(PROBLEM TO SOLVE):
Pull each line with the string "dimensions" from the entries.

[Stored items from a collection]
= = = = = = =
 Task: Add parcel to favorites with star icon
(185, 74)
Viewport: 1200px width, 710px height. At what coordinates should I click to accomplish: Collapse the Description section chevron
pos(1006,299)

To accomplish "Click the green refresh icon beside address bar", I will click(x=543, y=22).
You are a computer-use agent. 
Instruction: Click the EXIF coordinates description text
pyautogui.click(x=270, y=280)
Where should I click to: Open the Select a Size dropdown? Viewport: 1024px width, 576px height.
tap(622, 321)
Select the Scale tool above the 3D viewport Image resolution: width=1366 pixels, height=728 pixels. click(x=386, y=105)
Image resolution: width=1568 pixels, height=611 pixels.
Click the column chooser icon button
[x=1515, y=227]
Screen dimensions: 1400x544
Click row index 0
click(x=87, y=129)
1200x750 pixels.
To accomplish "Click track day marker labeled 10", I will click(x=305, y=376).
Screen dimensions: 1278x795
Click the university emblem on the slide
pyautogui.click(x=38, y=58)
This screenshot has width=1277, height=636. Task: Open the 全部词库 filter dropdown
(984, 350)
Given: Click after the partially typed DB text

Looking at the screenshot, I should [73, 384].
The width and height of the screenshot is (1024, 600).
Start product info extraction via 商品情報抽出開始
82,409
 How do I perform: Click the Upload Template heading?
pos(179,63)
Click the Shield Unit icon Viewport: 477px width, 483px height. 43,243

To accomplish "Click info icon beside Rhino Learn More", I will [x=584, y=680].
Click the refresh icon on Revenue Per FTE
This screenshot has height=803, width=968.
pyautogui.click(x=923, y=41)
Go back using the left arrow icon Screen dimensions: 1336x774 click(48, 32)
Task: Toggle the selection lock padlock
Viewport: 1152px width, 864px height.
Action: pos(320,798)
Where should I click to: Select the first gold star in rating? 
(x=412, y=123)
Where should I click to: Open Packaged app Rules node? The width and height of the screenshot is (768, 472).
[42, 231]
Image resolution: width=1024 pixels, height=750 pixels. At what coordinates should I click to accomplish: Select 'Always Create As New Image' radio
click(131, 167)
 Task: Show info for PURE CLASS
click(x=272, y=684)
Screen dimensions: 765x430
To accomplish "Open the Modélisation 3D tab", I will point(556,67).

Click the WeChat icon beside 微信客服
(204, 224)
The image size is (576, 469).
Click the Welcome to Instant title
= = = = = = =
(ANSWER BOX):
Screen dimensions: 1400x544
Screen dimensions: 1278x795
Go back using the left arrow icon Screen dimensions: 1336x774 click(48, 32)
Screen dimensions: 765x430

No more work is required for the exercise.